L'eau-de-vie de Schafenbirne
Ce n’est pas «Paysan souhaite rencontrer… », mais «Jolie petite poire cherche des agriculteurs prêts à la cultiver». Par tradition, la Schafenbirne est la seule à convenir à la préparation du Schlorzifladen. Mais depuis qu’en 2019, le feu bactérien a presque réduit à néant cette très ancienne variété du Toggenbourg, il faut préparer les galettes avec d’autres poires, dont certaines de l’étranger. «Une situation intenable» pour Gregor Menzi, qui, par précaution, a planté deux poiriers de cette variété dans son jardin, en espérant faire des émules à plus grande échelle. Bettina Stillhart, de la distillerie du même nom à Dietfurt, le souhaite elle aussi.

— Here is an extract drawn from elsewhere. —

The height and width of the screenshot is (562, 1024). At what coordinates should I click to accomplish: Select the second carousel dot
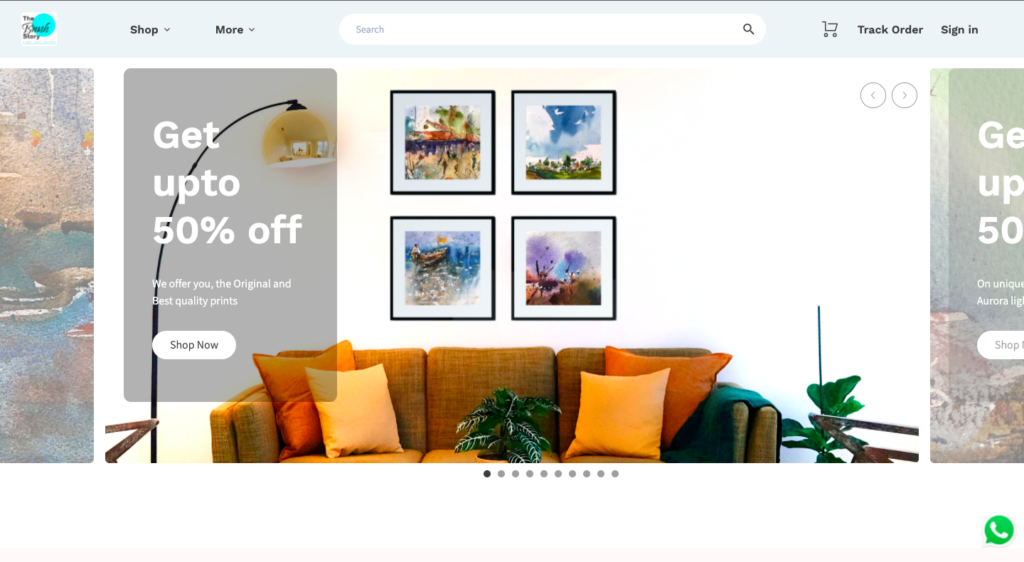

L’un des produits phare de la distillerie, qui est gérée par la même famille depuis quatre générations, est l’eau-de-vie de Schafenbirne. Du fait de la pénurie, elle ne produit annuellement que quelques bouteilles de ce noble distillat. La distillerie vend aussi de la pâte de Schlorzi. Des poires séchées sont trempées dans de la liqueur Williams ou un autre distillat de poire, égouttées et transformées en masse. Les portions de 500 grammes permettent de préparer deux galettes.